> [Tasks]
1. Decide whether each statement agrees with the article on flower bouquets and health. Answer yes or no, and quote the exact words from the article that settle it.
(a) Raj Dasgupta teaches at the Keck School of Medicine.
(b) Plants can add humidity to the air by releasing water.
(c) Flowers appeal to our senses of sight and hearing.
2. In the article on flower bouquets and health, what did research find about hospital patients who have flowers and plants in their rooms?
3. Carry the article on flower bouquets and health forward from its last sentence.

> [Document section]
Can Flower Bouquets Actually Make You Healthier?
Experts explain the real effects of flowers on your mind and body.
Roses are red. Violets are blue. If you buy a bouquet, will it cure ailments, too?
Some flower companies attempt to attract new customers by touting the health benefits of bouquets (“They will quell your colds!” “The relaxation will be instant!”). It’s natural to wonder: Is a flower bouquet a nice décor treat or a secret ingredient for good health? Three experts — a doctor, a design pscyhologist, and an interior designer — weigh in on whether flowers actually have a positive effect on your health, mood, and overall wellness.
WHAT A DOCTOR SAYS: It depends on the flower.
“Some plants can really help us, while others can be a trigger for patients with lung disease such as asthma,” says Raj Dasgupta, MD, a pulmonary sleep doctor and professor at the Keck School of Medicine at University of Southern California.
Most plants, however, will help you breathe better, says Dr. Dasgupta. (It’s probably best to talk to your doctor about potential triggers or allergens if you do have any lung conditions, though.) On a cellular level, plants give the human body the oxygen it needs to create food, while humans exhale carbon dioxide—grub for plants. In case you’re rusty on 7th grade science, that healthy relationship is called symbiosis.
And it doesn’t take much, according to Dr. Dasgupta.
“Little things can go a long way,” he says. “Research has found that patients who have flowers and plants in their hospital rooms take less pain medication and have less anxiety.”
Plants can also reintroduce humidity into the air by releasing water, helping lubricate the nasal passages and the back of the throat.
“Lack of humidity creates an environment in your body that breeds infections,” says Dr. Dasgupta. “That’s why in the dry wintertime you see so many people getting the cold and flu. Water released naturally by plants will help with sore throats, dry skin, and heavy dry cough.”
WHAT A PSYCHOLOGIST SAYS: Bouquets can help you reach your goals.
“We have notions of time, and sometimes they can become distorted, especially if you live in a stable environment where seasons don’t change,” says Dak Kopec, PhD, a design and environmental psychologist. “Flowers help people measure time and track goals, whether they be fitness goals or career goals, because different flowers are in season at different times and act as a positive symbol of the passage of time.”
On a more primal level, flowers appeal to our two most important senses: sight and smell.

> [Supplied information]
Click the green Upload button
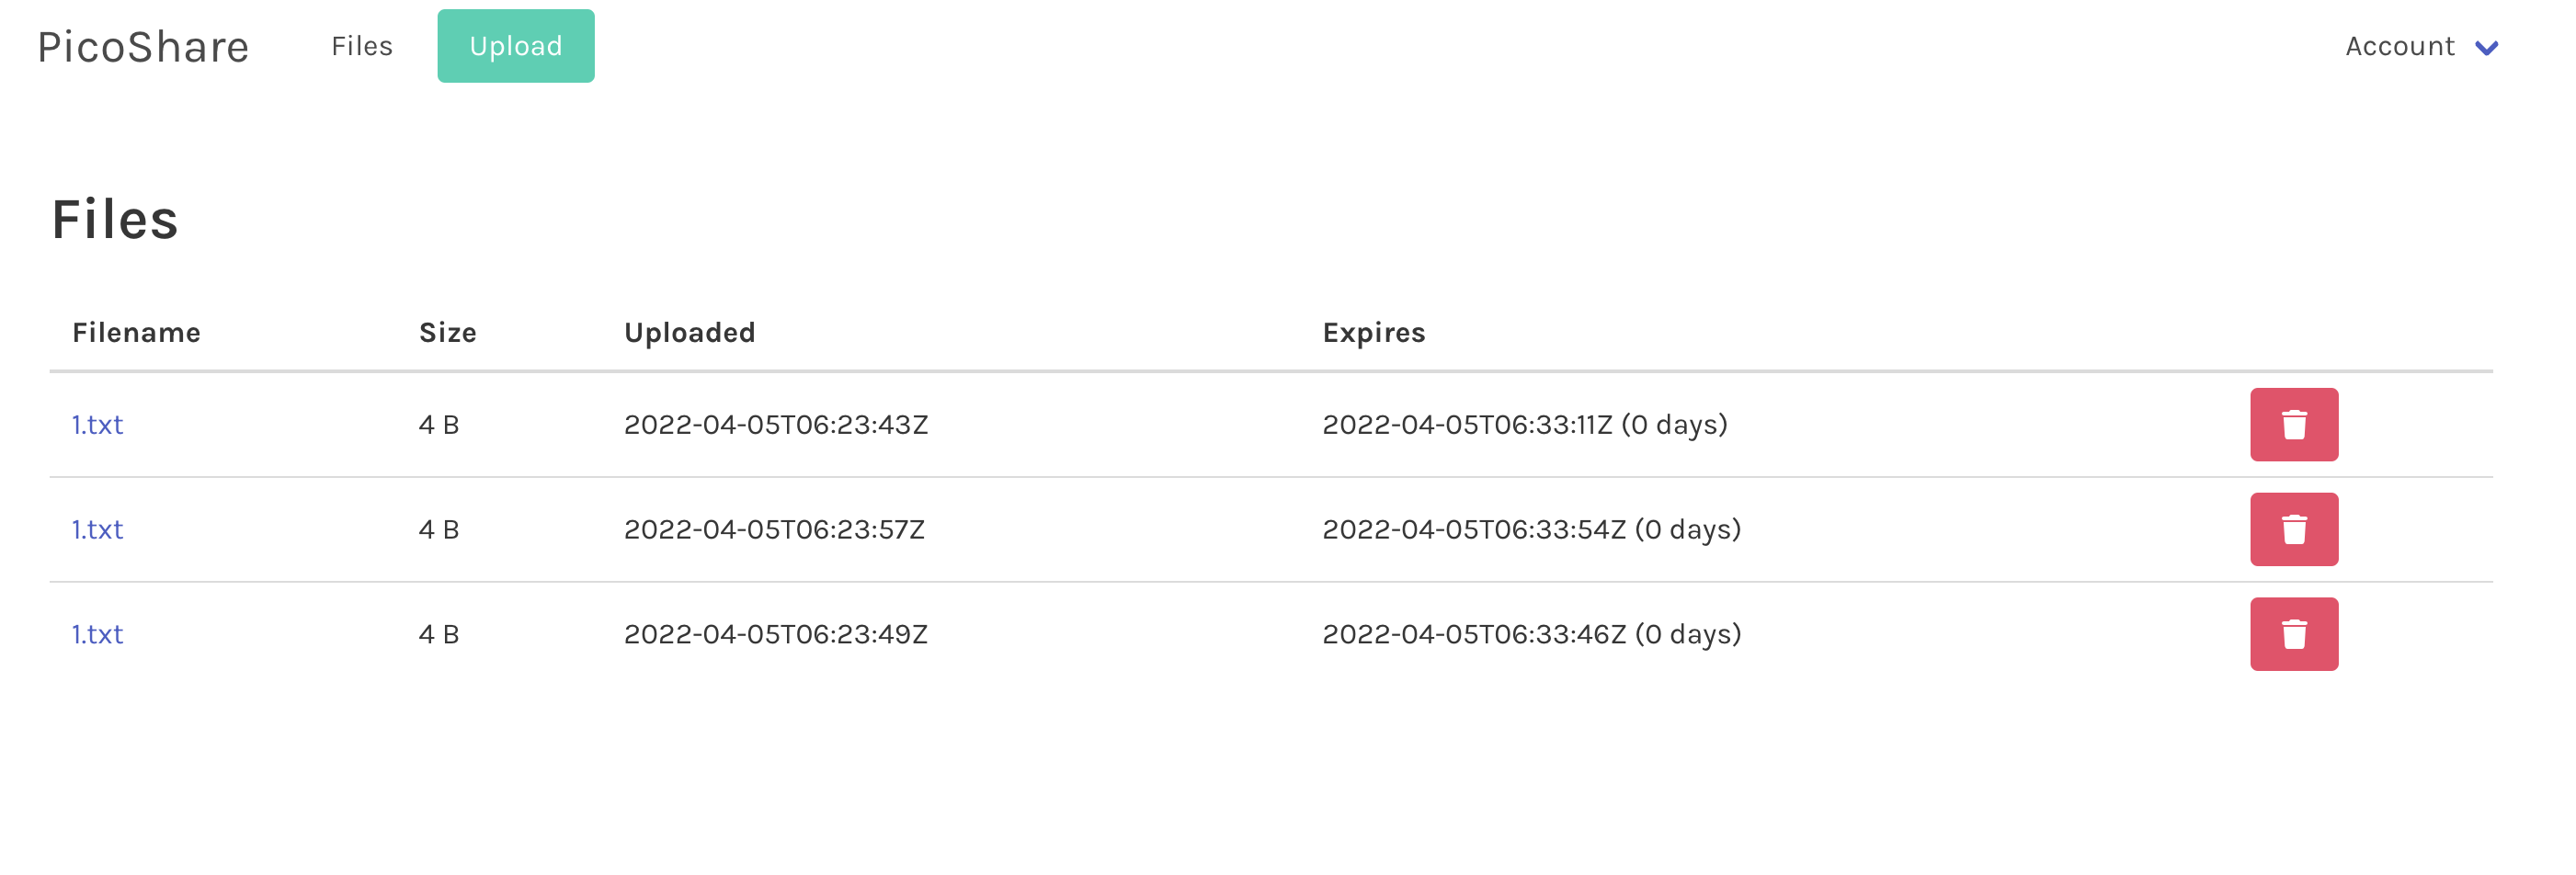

> [Task answers]
1.
(a) Yes: "a pulmonary sleep doctor and professor at the Keck School of Medicine at University of Southern California"
(b) Yes: "Plants can also reintroduce humidity into the air by releasing water"
(c) No: "flowers appeal to our two most important senses: sight and smell."

2. They take less pain medication and have less anxiety.

3.
“Smell is one of the most primal of our senses, and sight is our primary sensation,” says Kopec. “Combining our primary sensation with our primal sensation evokes strong feelings, happiness, and brings about a lot of positive moods.”
While houseplants provide a constant presence of green that can lower stress levels, bouquets of flowers add a little extra boost of happiness, says Kopec.
“Green spaces will always make you feel less stress in the environment,” says Kopec. “But bouquets of flowers are associated with happy events, happy thoughts, and happy feelings. Bouquets and cut flowers have a stronger meaning attached to them and are going to promote stronger emotions.”
The best places for a bouquet of flowers? Opt for the kitchen and bathroom, the rooms with the most traffic in the house. Just don’t let them wither: Kopec says this can subconsciously signal you’ve let time escape you (not ideal for a chipper, motivated mood).
WHAT A DESIGNER SAYS: Foliage is an essential part of design that promotes healthy living.
For Sarah Barnard, LEED AP, an interior designer in Los Angeles, plants and flowers are a crucial part of room design.
“We definitely try to incorporate live plants into the design strategy from the very start of a project,” says Barnard. “Cut flowers can provide that visual, emotional, and mental connection with nature, which we all need for our mental health and happiness.”
In the design world, this is a concept called biophilic design—or design that reflects the human desire to connect with nature or other living organisms.
“It’s why people feel so happy when they look out the window and see green, the sea, or birds flying,” says Barnard. “When we think about an interior environment that’s pleasing, relaxing, stress-relieving, and promoting health and wellness, we’re really thinking about environments that are emulating nature.”
Barnard’s advice: Strategically place a bouquet where you’ll see it when you open your eyes in the morning. “If the first thing you see every morning is natural and beautiful, rather than, say, a turned-off television screen, it’s going to give you a more positive start to your day.”